= Request =
Return each of the records below word for word, without changing anything.

##### Material

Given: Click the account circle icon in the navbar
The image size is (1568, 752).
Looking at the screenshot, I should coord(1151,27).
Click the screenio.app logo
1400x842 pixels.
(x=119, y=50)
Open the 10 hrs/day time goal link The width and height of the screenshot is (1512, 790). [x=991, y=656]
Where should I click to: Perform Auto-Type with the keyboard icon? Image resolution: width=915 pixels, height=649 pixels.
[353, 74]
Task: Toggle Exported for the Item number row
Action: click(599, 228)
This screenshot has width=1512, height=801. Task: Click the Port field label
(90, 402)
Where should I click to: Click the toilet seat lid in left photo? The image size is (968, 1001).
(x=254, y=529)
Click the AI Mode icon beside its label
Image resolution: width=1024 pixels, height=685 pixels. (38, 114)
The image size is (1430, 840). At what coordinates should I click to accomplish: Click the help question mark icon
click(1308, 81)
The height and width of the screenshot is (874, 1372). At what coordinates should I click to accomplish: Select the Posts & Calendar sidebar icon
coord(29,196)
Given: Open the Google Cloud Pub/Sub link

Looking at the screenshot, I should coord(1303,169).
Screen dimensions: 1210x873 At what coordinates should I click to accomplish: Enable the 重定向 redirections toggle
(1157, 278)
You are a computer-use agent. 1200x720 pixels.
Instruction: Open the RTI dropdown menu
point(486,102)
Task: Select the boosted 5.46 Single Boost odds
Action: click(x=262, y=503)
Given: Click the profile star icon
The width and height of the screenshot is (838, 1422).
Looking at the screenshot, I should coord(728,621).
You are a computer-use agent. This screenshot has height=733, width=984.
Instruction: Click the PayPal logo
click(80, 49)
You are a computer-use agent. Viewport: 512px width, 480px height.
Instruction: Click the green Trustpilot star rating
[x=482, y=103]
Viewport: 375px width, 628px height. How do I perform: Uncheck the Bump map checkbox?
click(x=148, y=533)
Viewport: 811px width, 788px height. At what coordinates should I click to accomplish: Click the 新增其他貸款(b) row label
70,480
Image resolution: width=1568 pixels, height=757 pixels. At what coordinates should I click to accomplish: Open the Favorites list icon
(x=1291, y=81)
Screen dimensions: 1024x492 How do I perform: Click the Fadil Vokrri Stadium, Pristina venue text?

##########

= Exercise solution =
Given: Click the account circle icon in the navbar
The image size is (1568, 752).
Looking at the screenshot, I should coord(1151,27).
Click the screenio.app logo
1400x842 pixels.
(x=119, y=50)
Open the 10 hrs/day time goal link The width and height of the screenshot is (1512, 790). [x=991, y=656]
Where should I click to: Perform Auto-Type with the keyboard icon? Image resolution: width=915 pixels, height=649 pixels.
[353, 74]
Task: Toggle Exported for the Item number row
Action: click(599, 228)
This screenshot has width=1512, height=801. Task: Click the Port field label
(90, 402)
Where should I click to: Click the toilet seat lid in left photo? The image size is (968, 1001).
(x=254, y=529)
Click the AI Mode icon beside its label
Image resolution: width=1024 pixels, height=685 pixels. (38, 114)
The image size is (1430, 840). At what coordinates should I click to accomplish: Click the help question mark icon
click(1308, 81)
The height and width of the screenshot is (874, 1372). At what coordinates should I click to accomplish: Select the Posts & Calendar sidebar icon
coord(29,196)
Given: Open the Google Cloud Pub/Sub link

Looking at the screenshot, I should coord(1303,169).
Screen dimensions: 1210x873 At what coordinates should I click to accomplish: Enable the 重定向 redirections toggle
(1157, 278)
You are a computer-use agent. 1200x720 pixels.
Instruction: Open the RTI dropdown menu
point(486,102)
Task: Select the boosted 5.46 Single Boost odds
Action: click(x=262, y=503)
Given: Click the profile star icon
The width and height of the screenshot is (838, 1422).
Looking at the screenshot, I should coord(728,621).
You are a computer-use agent. This screenshot has height=733, width=984.
Instruction: Click the PayPal logo
click(80, 49)
You are a computer-use agent. Viewport: 512px width, 480px height.
Instruction: Click the green Trustpilot star rating
[x=482, y=103]
Viewport: 375px width, 628px height. How do I perform: Uncheck the Bump map checkbox?
click(x=148, y=533)
Viewport: 811px width, 788px height. At what coordinates should I click to accomplish: Click the 新增其他貸款(b) row label
70,480
Image resolution: width=1568 pixels, height=757 pixels. At what coordinates should I click to accomplish: Open the Favorites list icon
(x=1291, y=81)
Screen dimensions: 1024x492 How do I perform: Click the Fadil Vokrri Stadium, Pristina venue text?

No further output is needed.